A relação entre poder e resistência toma forma quando as ordens enfrentam
problemas de obediência por parte dos agentes sujeitos a se comportarem segundo as
ordens propostas, segundo Henry e Clegg (1988) a obediência não pode ser garantida,
em vistas a isto, o poder tanto por parte dos detentores quanto por parte dos objetos que
nele são aplicados tal poder se inserem "nas regras do jogo" contextuais que tanto
podem possibilitar quanto restringir as ações dos agentes subordinados. Tais ações
devem ser atribuidas de significado, isto é, determinadas a partir de regras e referências
que as identificam, para tal processo dá se o nome de normatização o qual Henry e
Clegg (1988) definem como:
"um processo constitutivo de criação de sentido, em
que são feitas tentativas de estabelecer algum
significado." (p.278)

sendo tais, passíveis de interpretação pelo detentor do poder, ou por quem detem maior
poder em um determinado momento.
Hardy e Clegg (1988) concluem que o poder possui muitas facetas e é analisado sob
diversas perspectivas, que se originam de duas linhas básicas de pesquisas, a funcionalista que
acredita que o poder é um ferramenta de "desorganização" política usada pelos oponentes dos
gerentes, que pode ser usada pelos gerentes apenas para repelir esses ataques ilegítimos,
adotando um entendimento que o poder é um recurso útil maleável, "bom" quando usado
pelos gerentes e "ruim" quando usado contra eles. Já a abordagem alternativa tem visto o
poder como um meio de dominação e a resistência como uma forma de emancipação, o autor
acredita que é o momento de parar de pensar no poder sob essas duas vozes e ver a teoria do
poder como não existente, isto é, existente somente como um ato próprio de poder. Hardy e
Clegg (1988) afirmam que deve-se investigar as relações e significados que constituem tal
poder, ouvindo com maior atenção as pessoas que praticam e são afetadas por tais poderes.

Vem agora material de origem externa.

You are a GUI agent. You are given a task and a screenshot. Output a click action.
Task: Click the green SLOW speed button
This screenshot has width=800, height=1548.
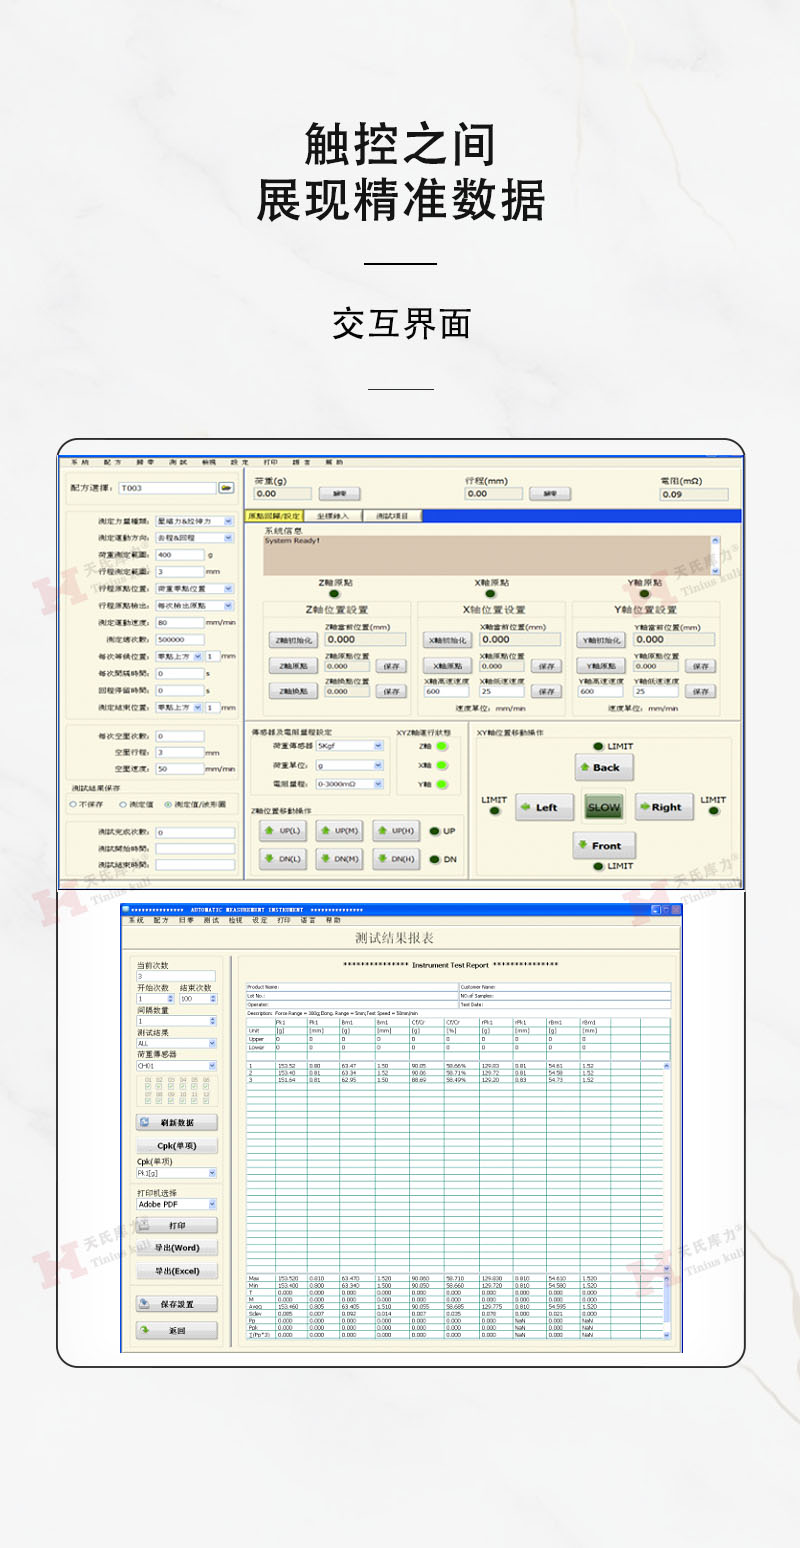(x=604, y=808)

Tal abordagem defende portanto mais estudo empírico sobre as disputas locais, afirmando
que é possível aprender muito através de exemplos mais objetivos e visíveis do fênomeno
poder. Neste sentido os autores apresentam alguns exemplos de pesquisas como diferentes
mulheres em diferentes situações socioculturais são afetadas pelos diversos aspectos e
manifestações da discriminação de gênero( Sawicki, 1991; Kerfoot e Knights, 1993); a
desconstrução de práticas disciplinatórias dominantes, presentes por exemplo nas atividades
relativas a contabilidade (Knights e Collinson 1987). Analisar as perspectivas dos atores
dominados ou vozes que são resistentes e silenciadas a fim de melhor compreensão deste
fenômeno que caso não abordado nesta forma de pesquisa, nunca poderá ser melhor
compreendido. Concluem Hardy e Clegg (1988) que a participação ativa do pesquisador a fim
de melhor compreender os pontos subjetivos destas análises nos ambientes de nosso
cotidiano certamente nos tornarão capazes de contribuir para conscientização e compreensão
do quanto somos presos a uma rede de poder que nós mesmos ajudamos a criar e perpetuar.